On IBM i environments, the issue is even more specific. Many critical applications — in banking, insurance, logistics, or manufacturing — are built on legacy programs written in RPG, CLP, or DDS, maintained for decades. These strategic applications must be modernized and secured without disruption, as part of a broader cybersecurity strategy for the organization’s application assets.

That’s precisely where SAST tools come into play.

3. SAST Tools: The Developer’s First Line of Defense

Static Application Security Testing (SAST) tools analyze source code to detect errors, inconsistencies, or vulnerabilities. Unlike dynamic testing (DAST), they act upstream in the development lifecycle, directly within coding environments.

Their goal: detect weaknesses as soon as they appear, before they propagate to deployed versions. This approach aligns with the DevSecOps philosophy, which integrates security at the heart of development rather than treating it as a final step.

Thanks to this “Shift Left Security” mindset, companies gain reliability, responsiveness, and compliance — all at once.

4. CodeChecker: A SAST Built for IBM i

One of CodeChecker’s greatest strengths lies in its native design for the IBM i platform. While most general-purpose security tools struggle to interpret legacy syntax, CodeChecker was built to cover the full range of IBM i languages: RPG II, III, IV, ILE, Free, CLP, and DDS.

This exhaustive coverage ensures precise and relevant analysis without false positives caused by syntax misinterpretation. CodeChecker doesn’t just focus on security — it also enhances code quality, compliance, and overall reliability.

In short, it’s a dual-purpose tool: securing the code while promoting better development practices.

5. Continuous Monitoring and Expert Support

Even the best tool isn’t enough on its own. In cybersecurity, threats evolve constantly, and new vulnerabilities emerge every week. To remain effective, a SAST must be supported by ongoing threat intelligence and updates.

That’s where ARCAD Software’s added value truly shines.

The company provides a comprehensive support and monitoring service: new threats are identified, detection rules are updated, and delivered quickly to CodeChecker users. This “tool + service” model ensures continuous protection — effortlessly.

The value of the solution lies not only in its technology but also in the human expertise and responsiveness behind it.

6. “Coach, Not Cop”: A Pedagogical Approach to Security

Controlling the code is good — coaching developers is better. This is the essence of CodeChecker’s “Coach, not Cop” philosophy. The goal isn’t to penalize mistakes but to train and raise awareness among development teams continuously.

The earlier an issue is detected, the cheaper it is to fix. That’s why CodeChecker integrates directly into IBM i developers’ environments:

• Native tools (SEU/PDM),
• RDi (Rational Developer for i),
• Visual Studio Code.

Analysis results appear in context, right within the source code, enabling quick and intuitive fixes.

This seamless integration encourages natural adoption and strengthens the security culture within teams.

7. Fast Deployment, Measurable Benefits

Unlike many complex security solutions, CodeChecker is simple to deploy and use. It comes with a full set of ready-to-use security rules, plus hundreds of quality and compliance checks.
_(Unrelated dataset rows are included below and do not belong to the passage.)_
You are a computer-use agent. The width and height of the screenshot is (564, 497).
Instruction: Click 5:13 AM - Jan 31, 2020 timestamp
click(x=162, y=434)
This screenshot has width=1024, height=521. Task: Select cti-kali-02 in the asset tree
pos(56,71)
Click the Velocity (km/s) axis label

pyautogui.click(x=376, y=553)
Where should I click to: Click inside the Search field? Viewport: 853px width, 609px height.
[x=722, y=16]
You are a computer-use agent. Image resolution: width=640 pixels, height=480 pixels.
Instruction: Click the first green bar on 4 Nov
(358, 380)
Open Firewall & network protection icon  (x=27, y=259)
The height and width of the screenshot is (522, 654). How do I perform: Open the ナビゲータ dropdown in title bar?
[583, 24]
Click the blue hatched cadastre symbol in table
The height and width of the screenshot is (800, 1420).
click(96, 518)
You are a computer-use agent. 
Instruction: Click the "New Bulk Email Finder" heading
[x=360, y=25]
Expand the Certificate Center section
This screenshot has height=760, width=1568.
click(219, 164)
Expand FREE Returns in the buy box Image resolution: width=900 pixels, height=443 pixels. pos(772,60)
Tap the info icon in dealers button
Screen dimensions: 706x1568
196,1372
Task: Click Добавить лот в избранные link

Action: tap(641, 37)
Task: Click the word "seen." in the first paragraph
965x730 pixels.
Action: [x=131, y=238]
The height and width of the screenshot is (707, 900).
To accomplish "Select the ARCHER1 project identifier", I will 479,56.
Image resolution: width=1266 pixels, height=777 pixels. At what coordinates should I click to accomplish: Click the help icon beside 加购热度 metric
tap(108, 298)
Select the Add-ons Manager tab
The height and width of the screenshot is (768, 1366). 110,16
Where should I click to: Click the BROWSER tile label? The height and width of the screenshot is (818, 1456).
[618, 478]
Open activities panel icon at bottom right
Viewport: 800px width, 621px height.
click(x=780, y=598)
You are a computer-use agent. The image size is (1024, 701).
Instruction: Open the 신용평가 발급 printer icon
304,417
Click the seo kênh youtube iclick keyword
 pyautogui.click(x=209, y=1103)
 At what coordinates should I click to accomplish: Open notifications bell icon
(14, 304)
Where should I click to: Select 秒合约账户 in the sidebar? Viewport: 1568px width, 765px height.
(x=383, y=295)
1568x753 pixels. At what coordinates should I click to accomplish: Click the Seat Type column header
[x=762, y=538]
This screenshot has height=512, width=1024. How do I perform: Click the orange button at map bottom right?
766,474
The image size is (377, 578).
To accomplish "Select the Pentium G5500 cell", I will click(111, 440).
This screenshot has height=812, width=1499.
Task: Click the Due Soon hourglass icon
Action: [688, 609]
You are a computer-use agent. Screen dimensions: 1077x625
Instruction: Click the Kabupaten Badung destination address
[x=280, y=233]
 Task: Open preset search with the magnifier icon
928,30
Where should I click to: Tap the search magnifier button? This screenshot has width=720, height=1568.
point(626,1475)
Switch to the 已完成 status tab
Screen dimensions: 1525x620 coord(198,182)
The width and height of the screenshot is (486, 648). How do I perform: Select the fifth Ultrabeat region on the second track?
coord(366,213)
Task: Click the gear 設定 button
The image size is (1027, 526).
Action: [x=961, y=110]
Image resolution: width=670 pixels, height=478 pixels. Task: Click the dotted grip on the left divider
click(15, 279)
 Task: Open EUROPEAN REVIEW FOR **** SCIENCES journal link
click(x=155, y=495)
Organizations quickly see tangible results:

• Reduced code review time,
• Fewer security incidents,
• Stronger compliance with internal or regulatory standards.

In highly regulated sectors such as banking and insurance, where code reviews are mandatory, CodeChecker delivers major time savings and stronger protection — without slowing development.

8. Conclusion: Security and Quality, Two Sides of the Same Commitment

In today’s digital world, code reliability determines enterprise security — making static analysis an essential reflex.

For organizations running on IBM i, CodeChecker is far more than a control tool: it’s a trusted partner, combining technical expertise, continuous monitoring, and human support.

By embedding cybersecurity directly into the developer’s workflow — following the “Coach, not Cop” approach — companies adopt a preventive, efficient, and sustainable security strategy.

Because security isn’t declared — it’s built, line by line.